The DDC stats report that there were mostly hits: LogCookStats: Display: TotalGetHitPct = 0.985889

So my theory that this is caused by uncached derived data builds is wrong.

There’s not enough information in the coarse profiling data provided by the log to show where the time is going. Most of the time is spent in LoadPackageForCooking, but I don’t have any theories for why that would take longer on a CookWorker with reduced threads than it takes on a SPCook process with full threads.
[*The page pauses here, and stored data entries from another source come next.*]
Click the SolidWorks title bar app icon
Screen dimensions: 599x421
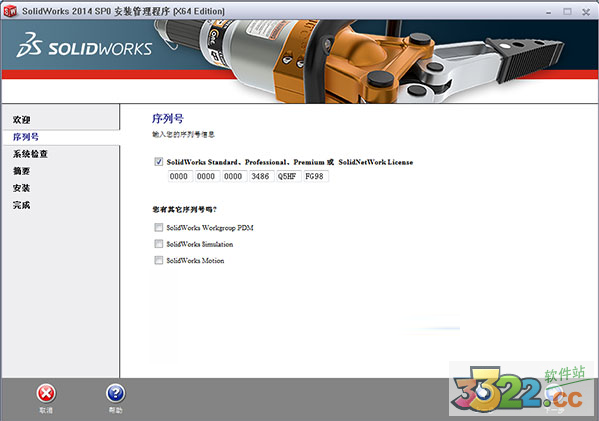click(10, 11)
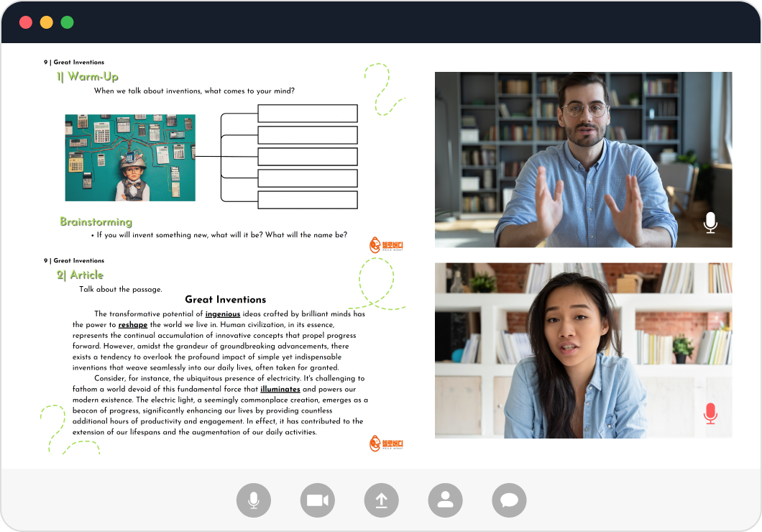This screenshot has height=532, width=762.
Task: Click the underlined word "illuminates"
Action: [x=280, y=389]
Can you capture a trace or profile of the CookWorker that is running slow?

I can add 2 more things:

  1. This does not happen every cook
  2. It does not seem to be random. This happens more frequently the closer to max RAM usage of the system we are. We are watching the usage, adjusted core number and set up the config entries, but it seems like we need around 12 - 16 GB free RAM for the issue to not show up. We’re cooking on 128GB RAM machine, we’ll be upgrading it because the gains are insane once correctly set up. We shaved off 1h15 - 1h20min off of a 1h40min cook. So the issue goes away when we leave some room for breathing.
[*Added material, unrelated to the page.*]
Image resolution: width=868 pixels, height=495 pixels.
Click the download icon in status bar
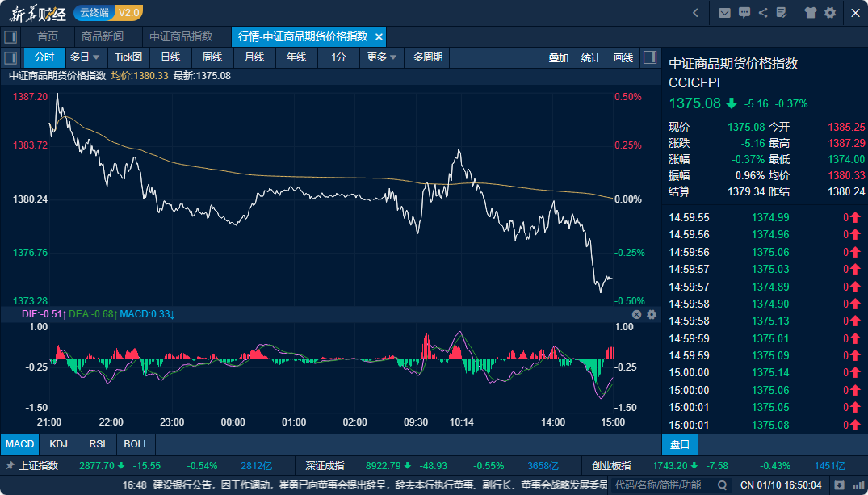tap(840, 485)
My best guess so far is that .NET Host needs some RAM and if we use most of it for cooking (so we set up the values to stay at 90-95% usage of RAM) then it just stops working correctly or in reasonable time. But I did not have time to debug it further. I’ll try to gather the insights file for you, just so the feature has some data to develop onto, in case this can be worked with on your side.
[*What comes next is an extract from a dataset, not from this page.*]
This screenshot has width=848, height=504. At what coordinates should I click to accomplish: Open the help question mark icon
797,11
Below is a screen from a 4-core cook on my dev machine (not build farm). There’s no Google Chrome / Slack on build machine, so the memory targets are closer to max. As you may see there are 2 issues still to work out:

  1. That .NET Host scales with the amount of work the cooker does. It consistently eats up more RAM the more work happens. As the build farm is set up to use 9 cores, the usage goes higher, which is what I base my guess on, that this is the process that needs memory to not block cooking. Something from the cooker uses that .NET host, because it goes away completely when the cook ends.
  2. Microsoft Defender attempts to catch up with the files loaded from drive by all the cook processes. The more processes I use the more CPU power is taken by Defender. This slows cooking. I had major gains when I killed defender, but that’s far from optimal.

[Image Removed]

Ah ha, with that explanation I now understand why this is happening. MPCook uses more memory than SPCook. When the cooker detects a high memory state (via QueryMemoryResourceNotification on Windows), it triggers garbage collection, with a minimum period in between calls to garbage collection. Garbage collection has a small cost on its own, but it also means we throw out the packages we have loaded and we then have to load them again, so the load time spent by each CookWorker becomes higher. This matches up with the long time reported for Package Loads in the profile data from your log.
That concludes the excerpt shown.